Marie Antoinette: Vogue September 2006
By Dara Block
There is something quite special and unique about Sofia Coppola's 2006 film Marie Antoinette. From the location in Versailles, France, to the story, the cast, the set, and of course those extravagant costumes designed by Milena Canonero... she actually won the Academy Award for best costume design back in 2007 for her exquisite work on the film. Even if you don't quite understand Sofia Coppola's interpretation of Marie Antoinette, you have to admit that the design of the film makes it well worth watching. For Coppola, the queen's love of fashion is really what interested her... Sofia once stated, "You're considered superficial and silly if you're interested in fashion, but I think you can be substantial and still be interested in frivolity. The girl in Lost in Translation is just about to figure out a way of finding herself, but she hasn't yet. In this film, she makes the next step. I feel that Marie Antoinette is a very creative person." I couldn't agree more with Coppola on her feelings about the teen queen and apparently so did Vogue magazine back in September 2006 when they decided to celebrate the iconic style of Marie Antoinette by featuring Kirsten Dunst in her role from the film on its cover. I feel like this is one of Vogue's most influential and powerful issues and with that in mind I thought it would be appropriate to take a closer look inside the pages of this sumptuous issue and the impact Sofia Coppola's film has had and continues to have on fashion today!
First of all, let's just talk about the amazing cover photographed by Annie Leibovitz of Kirsten Dunst as Marie Antoinette. I think Leibovitz really captures her feminine essence with this image... that pink floral background blends so perfectly with her pink silk-corseted dress. Looking at this cover, I can't help but focus my attention on her hair, which happened to be Marie Antoinette's signature. I believe she was the first to start the pouf-hair trend. From what I have read, hairstylist Odile Gilbert went through 40 cans of Klorane dry shampoo to powder Kirsten Dunst's extensions to achieve that height and volume. Its not only her hair that stands out, but her rosy glow, as well... make-up artist Stephane Marais totally grasps that youthful shine of Marie Antoinette. Overall, its quite clear that this cover really is a visual feast for the eyes!
As you open the magazine, you will come across a striking editorial entitled Teen Queen styled by the one and only Grace Coddington. Vogue magazine did something different for this issue and asked a handful of designers to play with the theme of Versailles in all its opulence and grandeur to come up with some looks inspired by the style of Marie Antoinette. The results, all seen on Dunst, are quite sensational.
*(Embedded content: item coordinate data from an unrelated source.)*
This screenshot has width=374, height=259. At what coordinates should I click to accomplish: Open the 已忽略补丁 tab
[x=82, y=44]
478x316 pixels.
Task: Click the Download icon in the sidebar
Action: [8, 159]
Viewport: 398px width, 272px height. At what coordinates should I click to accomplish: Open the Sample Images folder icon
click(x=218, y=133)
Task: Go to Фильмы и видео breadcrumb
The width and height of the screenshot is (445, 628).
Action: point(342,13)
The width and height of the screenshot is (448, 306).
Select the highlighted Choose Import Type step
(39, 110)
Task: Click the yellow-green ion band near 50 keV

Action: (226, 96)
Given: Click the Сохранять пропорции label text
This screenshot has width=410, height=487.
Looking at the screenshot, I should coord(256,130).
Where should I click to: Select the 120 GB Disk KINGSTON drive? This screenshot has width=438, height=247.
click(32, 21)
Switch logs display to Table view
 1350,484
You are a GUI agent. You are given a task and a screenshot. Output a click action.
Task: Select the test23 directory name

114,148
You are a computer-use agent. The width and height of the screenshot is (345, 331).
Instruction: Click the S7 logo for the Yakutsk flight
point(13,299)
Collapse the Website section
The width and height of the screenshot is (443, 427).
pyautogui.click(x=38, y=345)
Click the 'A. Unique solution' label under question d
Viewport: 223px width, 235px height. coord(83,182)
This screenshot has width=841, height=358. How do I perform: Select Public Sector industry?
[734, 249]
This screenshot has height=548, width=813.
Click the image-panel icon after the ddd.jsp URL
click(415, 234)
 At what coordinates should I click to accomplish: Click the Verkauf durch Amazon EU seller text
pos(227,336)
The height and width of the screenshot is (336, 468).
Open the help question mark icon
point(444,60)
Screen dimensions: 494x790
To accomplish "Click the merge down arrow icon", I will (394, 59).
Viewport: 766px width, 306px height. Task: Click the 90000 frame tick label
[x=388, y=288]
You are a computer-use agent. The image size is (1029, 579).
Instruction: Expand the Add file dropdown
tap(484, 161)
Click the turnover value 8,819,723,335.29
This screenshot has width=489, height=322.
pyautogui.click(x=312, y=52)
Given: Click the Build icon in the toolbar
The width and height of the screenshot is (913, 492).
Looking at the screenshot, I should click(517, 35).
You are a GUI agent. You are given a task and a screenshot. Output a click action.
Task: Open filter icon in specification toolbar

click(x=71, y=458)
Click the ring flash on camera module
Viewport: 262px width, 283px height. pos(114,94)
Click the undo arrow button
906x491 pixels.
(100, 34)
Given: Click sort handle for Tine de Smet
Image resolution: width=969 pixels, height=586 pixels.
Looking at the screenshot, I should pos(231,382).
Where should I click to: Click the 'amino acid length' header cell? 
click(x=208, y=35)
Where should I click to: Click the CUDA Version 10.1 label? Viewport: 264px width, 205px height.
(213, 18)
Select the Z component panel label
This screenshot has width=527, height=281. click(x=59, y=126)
The layout, of course, was shot in Versailles and this was the first time a magazine was allowed to photograph there in over 25 years... making it a truly special editorial.
The first look seen on Dunst is this corseted pink and dove taffeta and chiffon ball gown designed by the late Alexander McQueen. Dunst was photographed at the peristyle of the Grand Trianon at the Château de Versailles. I so love the way her McQueen dress contrasts with that checkered floor. McQueen actually used boned crinoline and air to give the dress its voluminous shape. This dress is truly fit for a queen... I don't know about you, but I would so love to try this on!
As you turn the page, you will see a group shot of all the actors featured in Marie Antoinette such as Louis XIV, played by Jason Schwartzman, Dunst as Marie Antoinette in a pale blue corseted dress, and of course the queen's lover, Alex Von Fersen, looking angrily over at her. Leibovitz created a stunning late-night gambling scene and I love the way they all look together as an ensemble. This photo was taken at the Centre Historique des Archives Nationales, Hôtel de Soubise where many of the film's interiors were shot. In this particular photo, all the costumes were designed by Milena Canonero and all the wigs were designed by Rocchetti. The costumes and the actors together make this such an extravagant yet memorable image from the editorial.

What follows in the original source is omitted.